High-purity synthetic fused silicas (Suprasil 1, 1200 ppm OH; Suprasil Wl. < 5 ppm OH) were subjected to 100-keV X-rays or 6.4-eV laser photons at 77 K and their electron spin resonance (ESR) spectra were recorded as a function of dose (or laser fluence) and. subsequently, as a function of 5-min isochronal anneals to 300 K. For Suprasil 1: E' centers (Si·) grew as the ~ 0.88 power of X-ray dose from ~10 4 to 10 7 rad; oxygen hole centers (OHCs) followed a similar growth law except for an additional component which saturated at a dose of ~ 10 5 rad. Atomic hydrogen grew linearly with X-ray dose, becoming the dominant paramagnetic species above ~3×10 5 rad. The growth of H 0 and OHCs under laser irradiation consisted of a saturating component due to single-photon photolysis of OH groups, as well as a linear component of H 0 growth due to two-photon excitations. For Suprasil Wl: Both E' centers and OHCs grew as the ~ 0.7 power of X-ray dose.
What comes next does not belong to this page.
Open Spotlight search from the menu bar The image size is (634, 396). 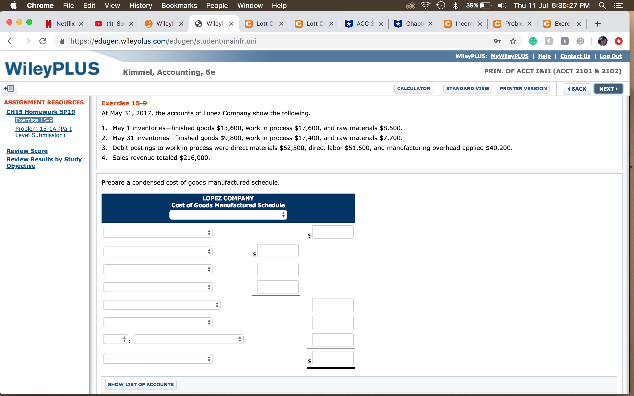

The OHC spectra of Suprasil Wl are identified as arising from the superimposed signals of peroxy radicals (Si-O-O·) and self-trapped holes (STHs). For both materials: E' centers are not produced in significant numbers by 6.4-eV irradiation at 77 K. Both the E' centers and the OHCs are believed to he of the trapped hole type: their isochronal anneal curves are interpreted in terms of the detrapping of STHs in a well-defined stage ~ 150–200 K and the more gradual release of trapped electrons from a non-paramagnetic trap which cannot he populated by 6.4-eV light in low-OH silicas. A much more stable electron trap. believed to be an interstitial O 2 molecule, is preferentially photopopulated in Suprasil Wl. It is found that low-OH silica which is also O 2 free is virtually immune to 6.4-eV photon damage at 77 K.